Dla Bartosza Kurka mecz z Bułgarią był pierwszym od dłuższego czasu. Kapitan reprezentacji najpierw zmagał się z kontuzja w ostatnich tygodniach poprzedniego sezonu kadrowego. Z powodu urazu wcześniej skończył również sezon klubowy. – W reprezentacji jednak zawsze są duże emocje. Widać było, że dla niektórych z nas to były pierwsze oficjalne mecze w tym sezonie, szczególnie w pierwszym secie. Później opanowaliśmy emocje, naszą grę i wyglądało to trochę lepiej – powiedział Bartosz Kurek.
PRZERWA
Do Japonii trener Nikola Grbić wziął mocno zmieniony skład w porównaniu do pierwszego turnieju w Turcji. Wśród wybranych znalazł się między innymi Bartosz Kurek, dla którego mecz z Bułgarią był pierwszym oficjalnym spotkaniem po dłuższym okresie. – O dziwo było trochę emocji. Może to ze względu na to, że przez uraz sezon w lidze japońskiej skończyłem trochę wcześnie, więc ta przerwa od grania była dosyć długa. W reprezentacji jednak zawsze są duże emocje. Widać było, że dla niektórych z nas to były pierwsze oficjalne mecze w tym sezonie, szczególnie w pierwszym secie. Później opanowaliśmy emocje, naszą grę i wyglądało to trochę lepiej. Na tyle dobrze, żeby wygrać 3:1 – podsumował Bartosz Kurek.
MŁODZI I NIEBEZPIECZNI?
Biało-czerwoni jedynie w pierwszym secie mieli małe problemy z niżej notowaną reprezentacją Bułgarii. Odmłodzona kadra prowadzona przez Gianlorenzo Blenginiego pomimo porażki pokazała się z bardzo dobrej strony. – Myślę, że Bułgarzy mają fajny projekt, mają fajnych młodych zawodników, na których mogą oprzeć swoją grę przez najbliższych kilkanaście lat. Najważniejsze teraz, żeby była kontynuacja pracy, żeby nie przerywać tego cyklu, nie szukać innych rozwiązań, (tylko ciężko pracować. Moim zdaniem w niedalekiej już przyszłości będą powoli zagrażać nawet najlepszym – ocenił pierwszych rywali w Japonii kapitan polskiego zespołu.

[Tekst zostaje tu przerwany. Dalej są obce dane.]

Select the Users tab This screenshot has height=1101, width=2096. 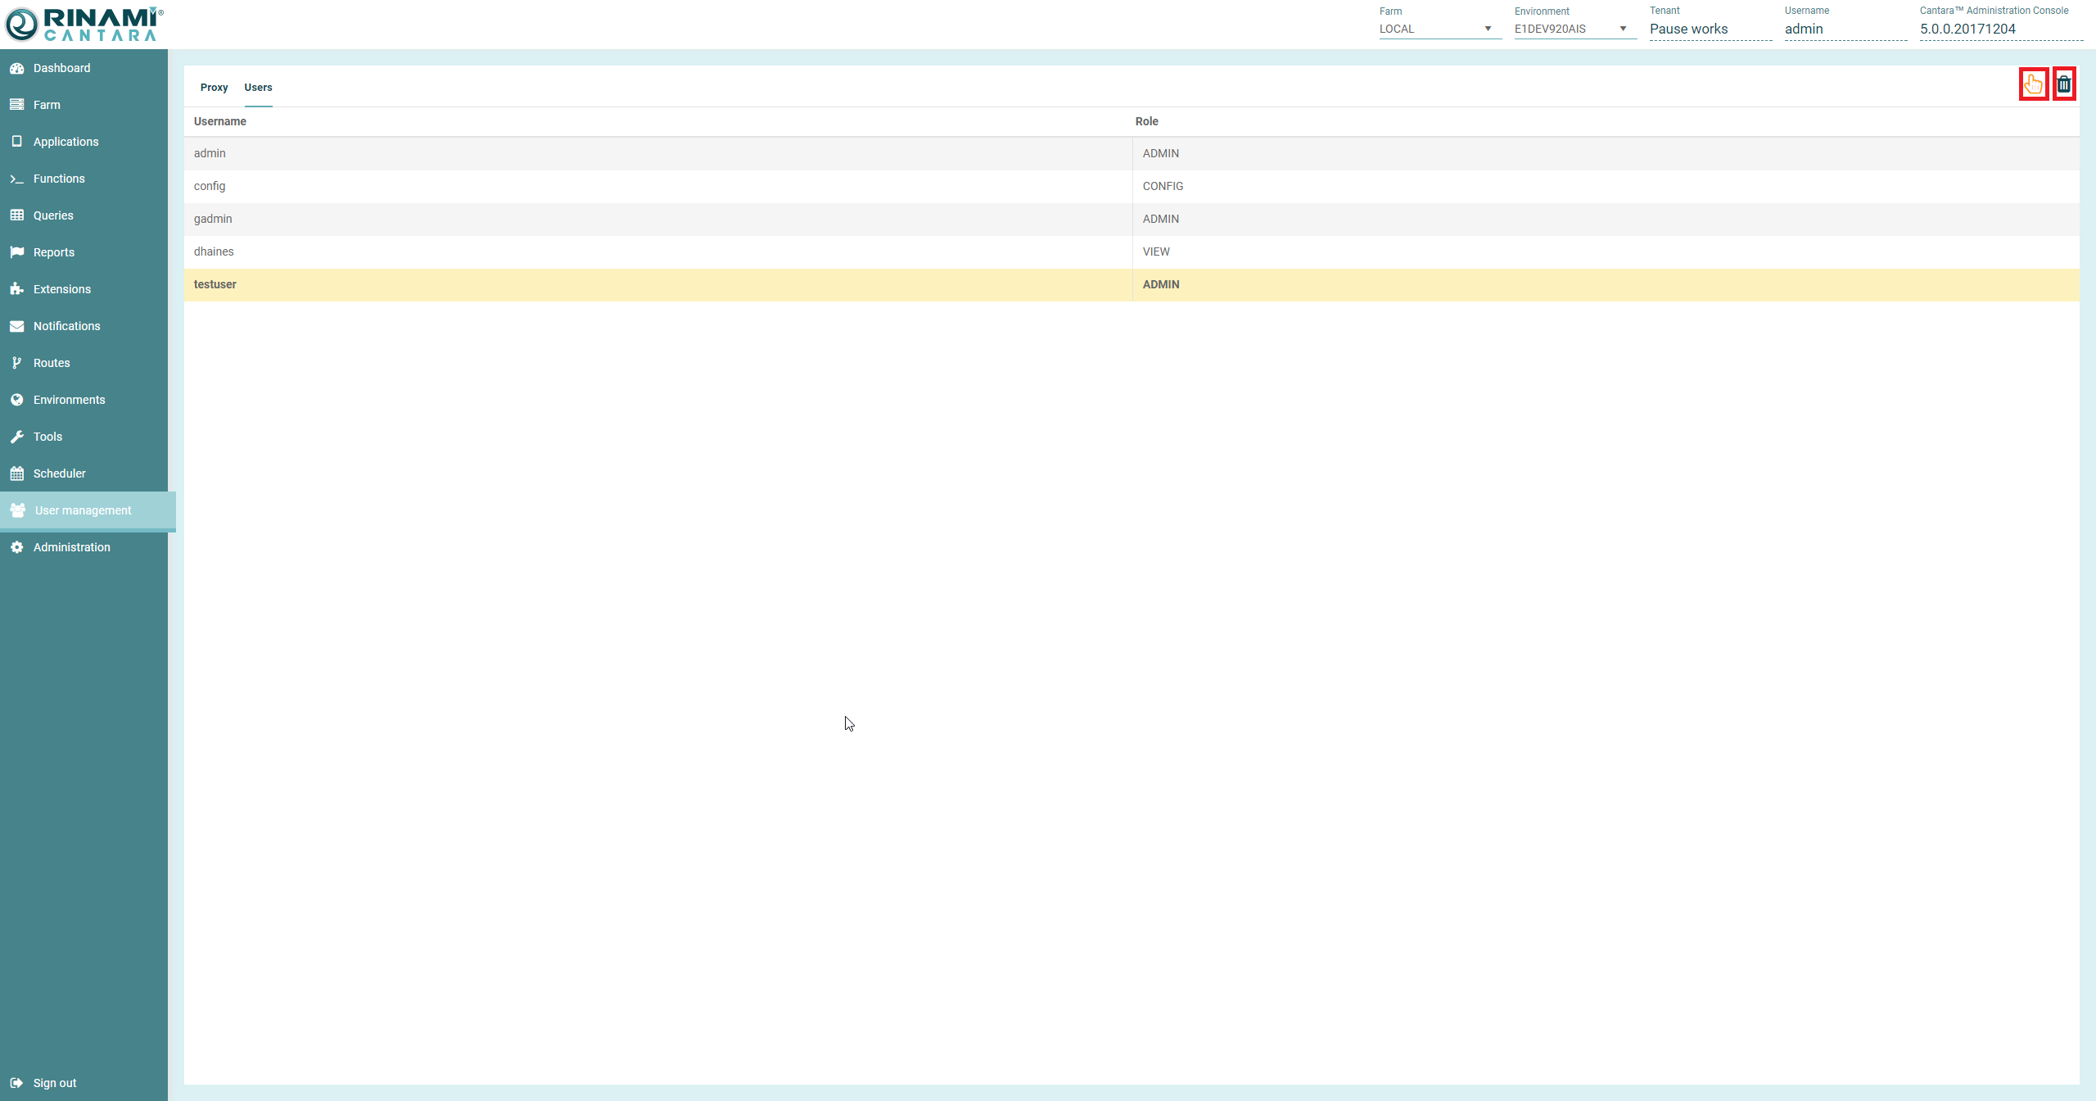pyautogui.click(x=258, y=88)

Docenił on to, co pokazał między innymi młody rozgrywający Simeon Nikolów. – Cieszę się, że wygraliśmy z nimi za trzy punkty, bo myślę, że jeżeli zagrają z takim polotem i na takim poziomie jak w pierwszym secie z nami, to mają tutaj szansę wygrać spotkanie czy dwa – powiedział Kurek.
DROGA DŁUGA JEST
Liga Narodów to jedynie etap przygotowań przed najważniejsza imprezą sezonu. W grze podopiecznych Nikoli Grbicia widać jeszcze sporo niedociągnięć. – Jesteśmy na samym początku drogi. Myślę, że musi zostać wykonanych przez nas jeszcze wiele kroków, wiele treningów i rozegranych wiele meczów, żeby znaleźć tą odpowiednią dyspozycję, którą będziemy chcieli zaprezentować w Paryżu – zapowiedział kapitan biało-czerwonych.
W Japonii reprezentacja Polski zagra jeszcze z Turcją, Japonią oraz Brazylią. – Nie ma co za daleko wybiegać myślami w przyszłość. Potraktować ten turniej jako dobrą okazję, żeby podnieść swój poziom gry, a każde kolejne spotkanie, żeby poprawić się i wejść na coraz wyższe obroty – zapewnił Bartosz Kurek.
W środę reprezentacja Polski ma przerwę, a na parkiet we Fukuoce powróci w czwartek, kiedy zagra z Turcją.